Albeiro Torres, Vereda San Agustín, Planadas Tolima
Uno de los principales problemas sanitarios es la basura que no la han recogido. Ayer nosotros hicimos aseo, me comuniqué con la emisora HJDobleK para hacer el reporte de lo que estaba sucediendo pero no se ha hecho nada. Ojalá nos enviaran una brigada de salud porque ya está apareciendo mucha epidemia, hay malos olores, gente muy enferma, con dolor de cabeza, nos afectan los gases, un muchacho se desmayó.

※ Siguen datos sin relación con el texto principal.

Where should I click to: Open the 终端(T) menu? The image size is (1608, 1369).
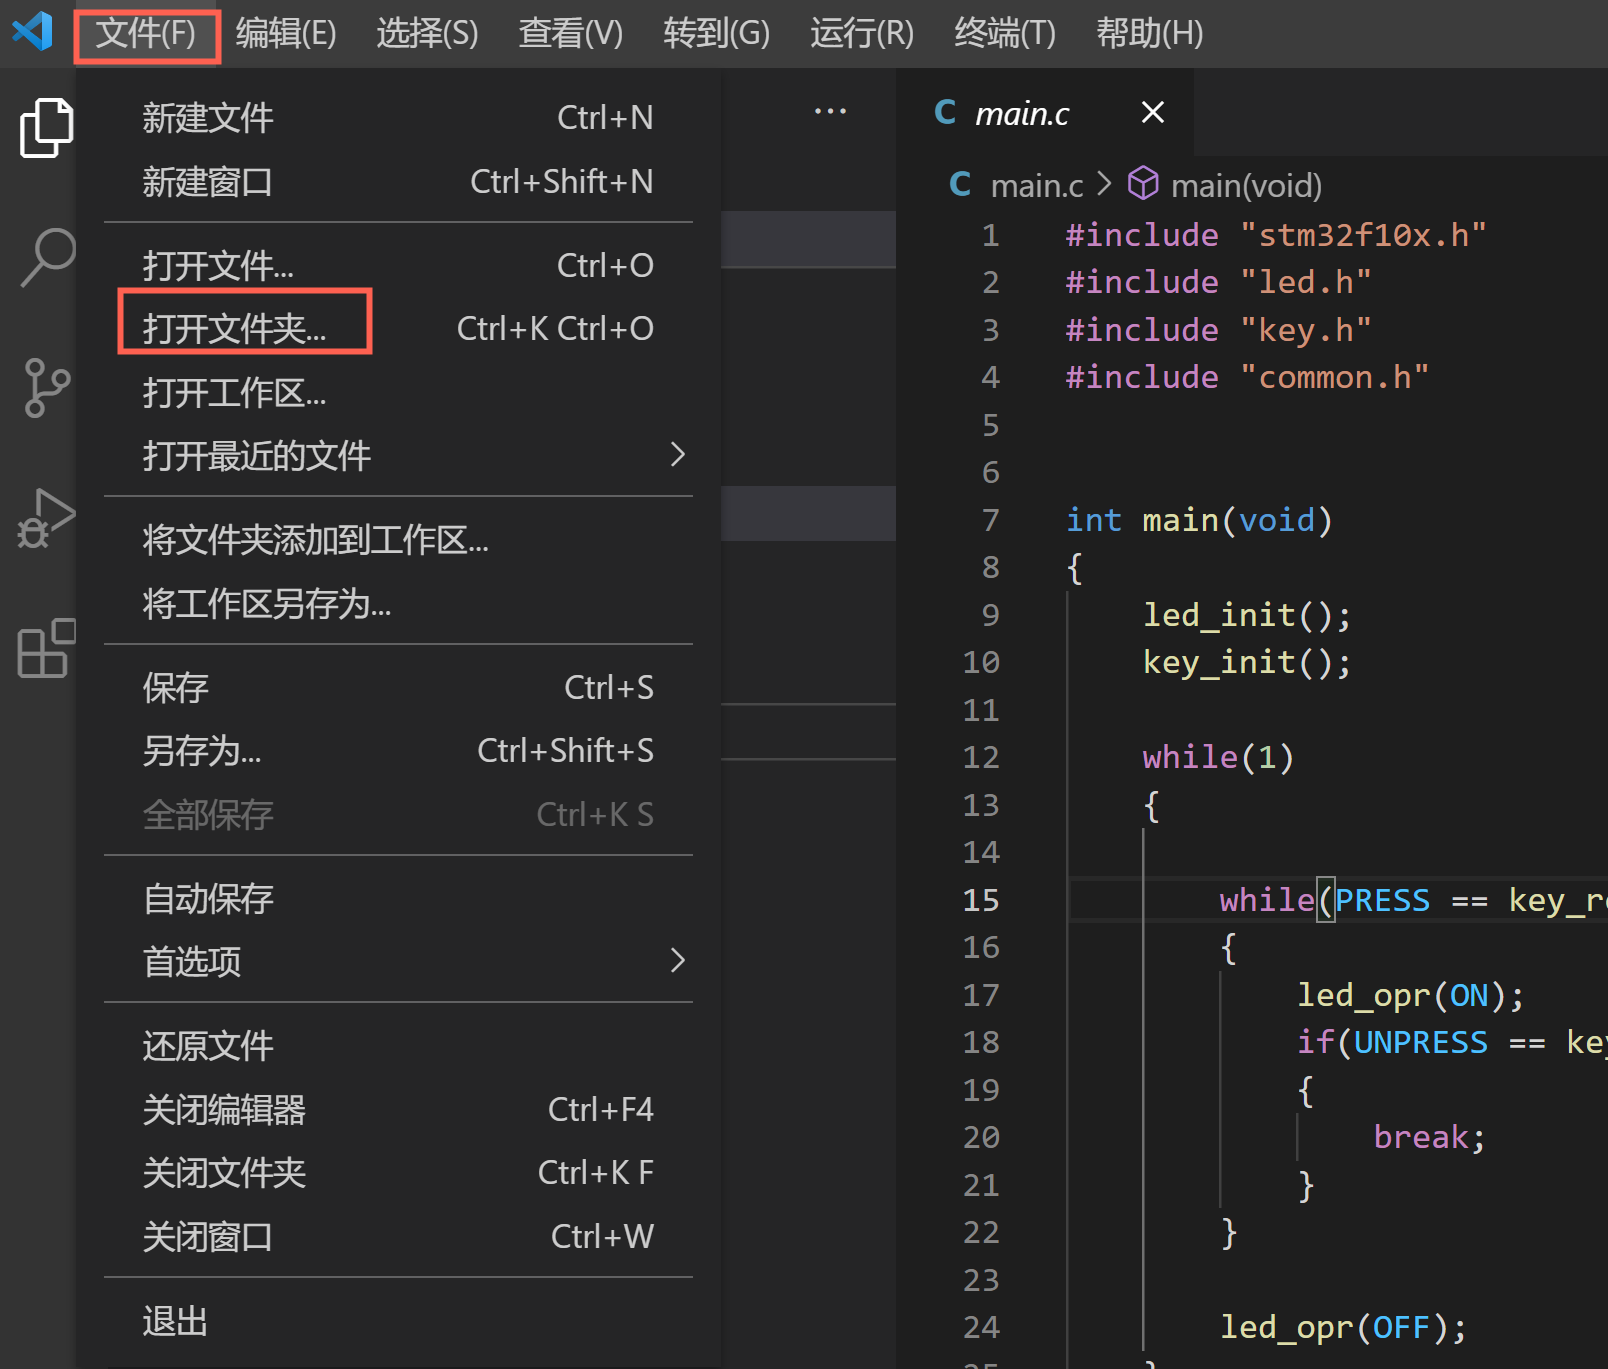pyautogui.click(x=1003, y=33)
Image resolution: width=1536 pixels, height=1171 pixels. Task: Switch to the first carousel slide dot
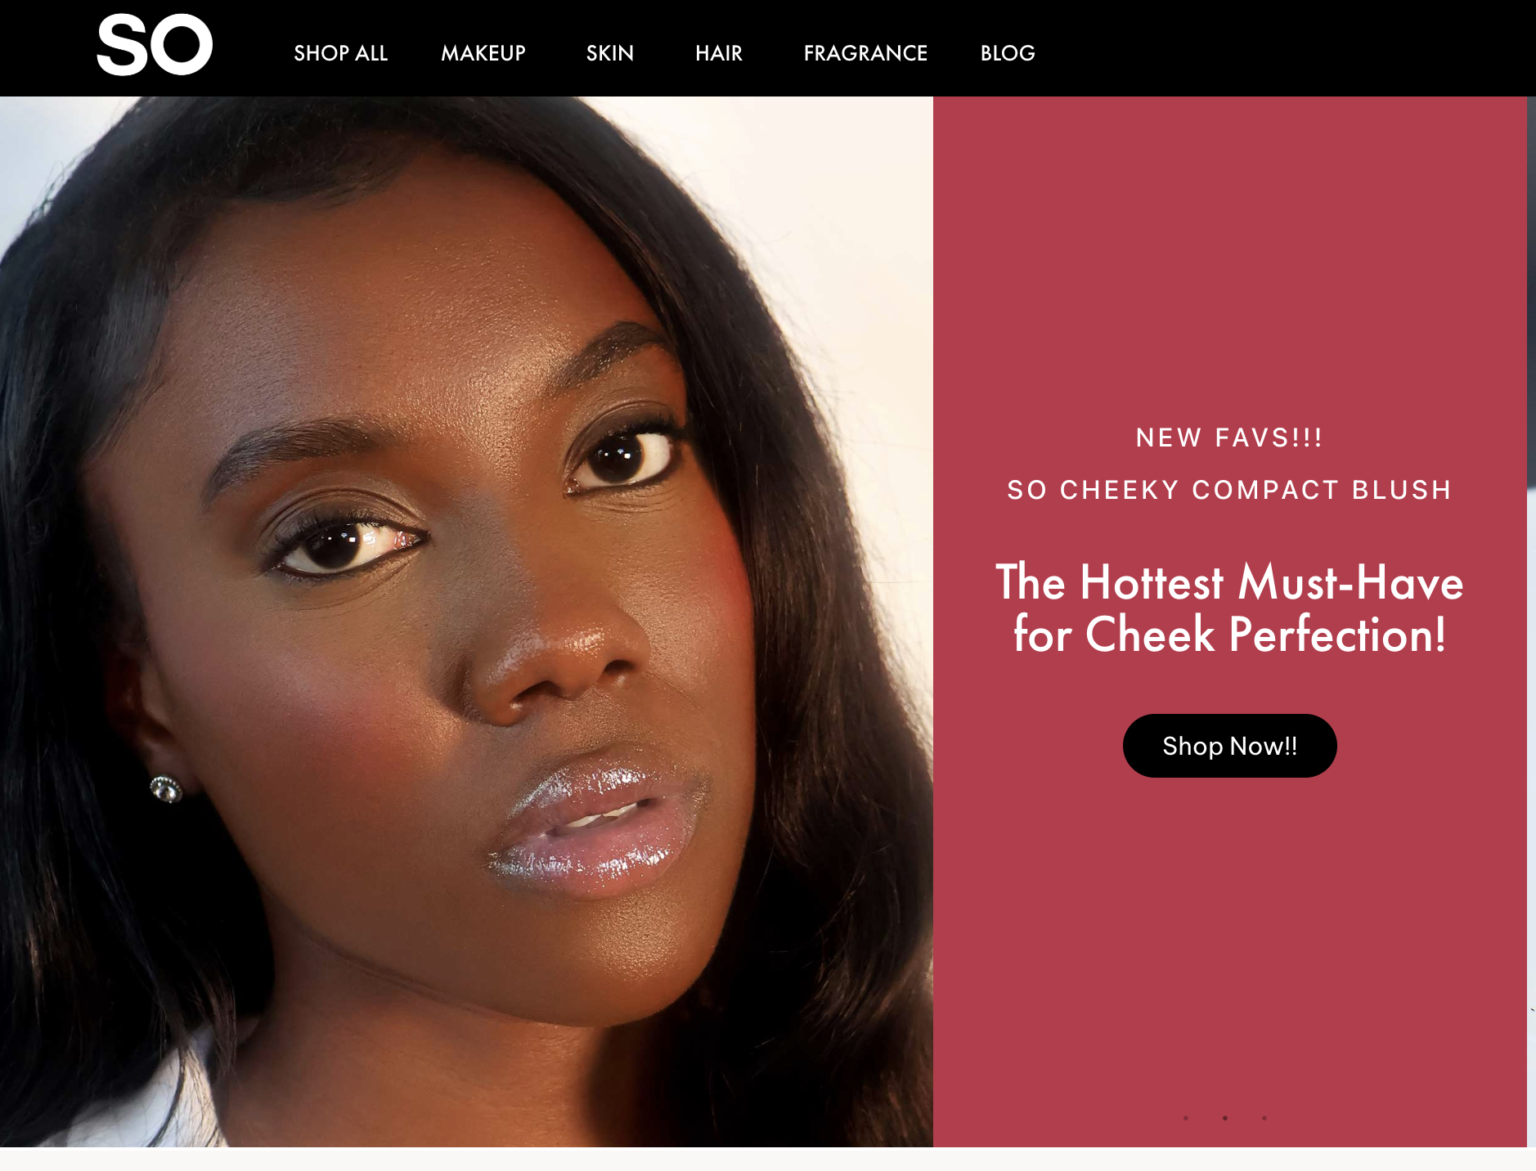tap(1186, 1118)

María Santos, Planadas Tolima
Había un grupo de personas jugando fútbol y la policía les tiró gases. Cómo se justifica eso. No podemos seguir así, que el gobierno siga contra nosotros los caficultores, los campesinos. Estamos aquí exigiendo lo que nos pertenece, no le estamos haciendo maldades a nadie. Que el presidente no quiera aceptar nuestros derechos ya es otra cuestión, pero él es consciente de la situación en la que estamos.

Beatriz Prada, Planadas Tolima
Estamos reclamando unos derechos que nos pertenecen. Nosotros somos personas trabajadoras, humildes. El presidente Santos fue a Planadas, nosotros lo recibimos muy bien. Señor Presidente, soy Beatriz Prada, una planaduna, no estoy de acuerdo con su posición. No nos vamos, vamos a pararnos en la raya y vamos a seguir aquí en el paro pacíficamente. Entiéndanos, escúchenos, nosotros nombramos un líder para que hablara por nosotros. Colombia se mueve es por el café. Señor Presidente nos está mandando veneno, esos gases son veneno. Todo el mundo está saliendo, no sólo el Huila y el Tolima. Póngase la mano en el corazón y entiéndanos. El comité me nombró para atender primeros auxilios, pero no contamos con medicamentos.

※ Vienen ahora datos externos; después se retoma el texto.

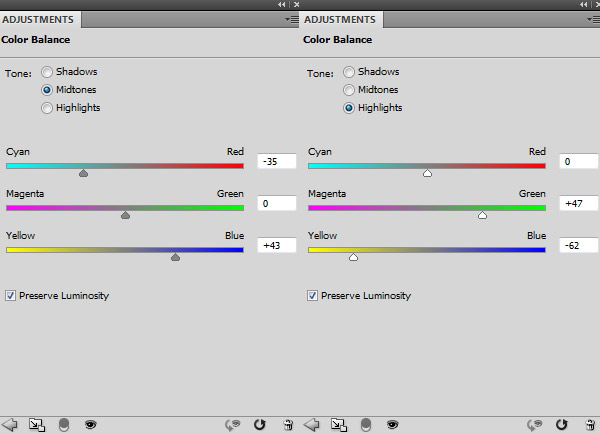Image resolution: width=600 pixels, height=433 pixels.
Task: Collapse left panel using double-arrow icon
Action: (281, 5)
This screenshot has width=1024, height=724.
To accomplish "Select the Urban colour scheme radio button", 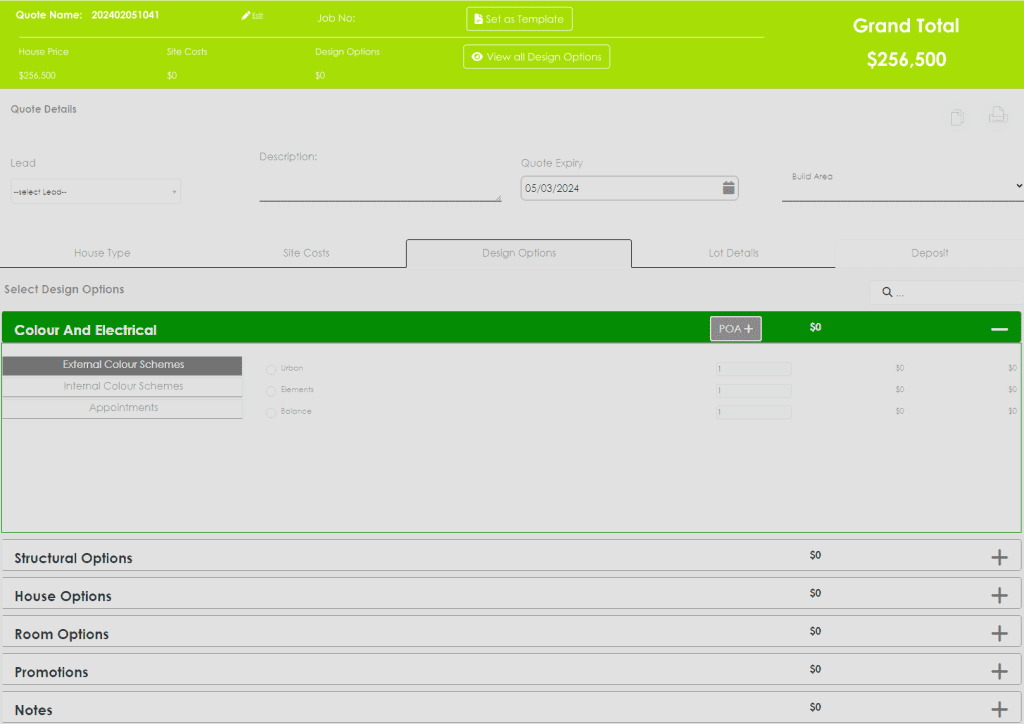I will (271, 369).
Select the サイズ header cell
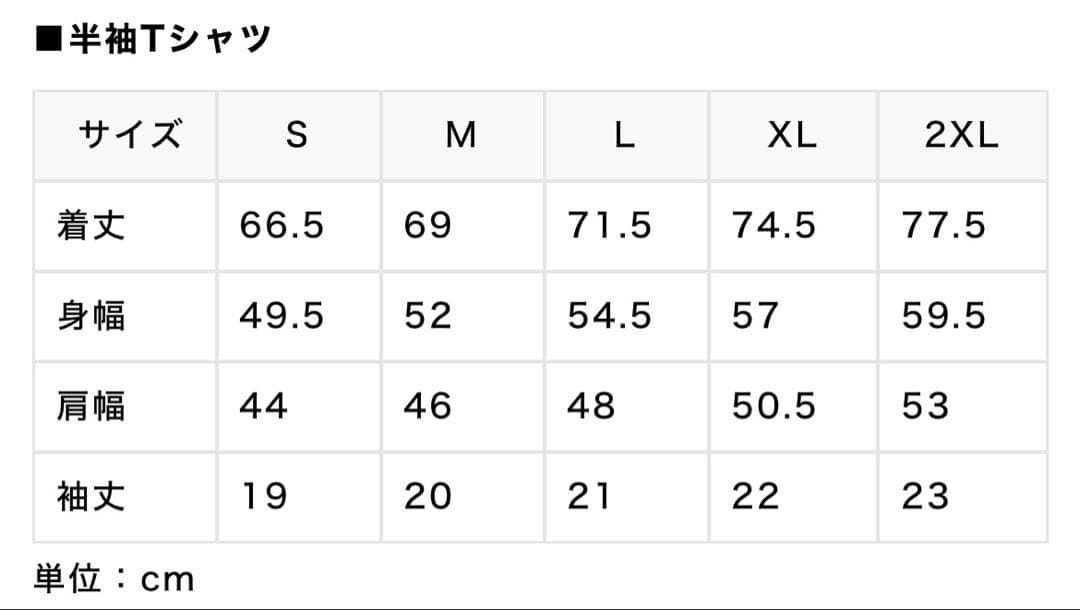Viewport: 1080px width, 610px height. point(125,136)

Jesús Alfonso Buitrago, habitante del barrio Frontera Norte
La situación es crítica, pues los manifestantes no tienen medios sanitarios como baños móviles, la gente tiene que acudir a los sectores aledaños. Entonces nosotros estamos solicitando que se tomen cartas en el asunto, pues hay gente enferma por los gases. Queremos que haya una brigada de salud. La otra cuestión es que no hay recolección de basuras, eso también nos afecta. Hacemos un llamado para que se prevenga la aparición de enfermedades.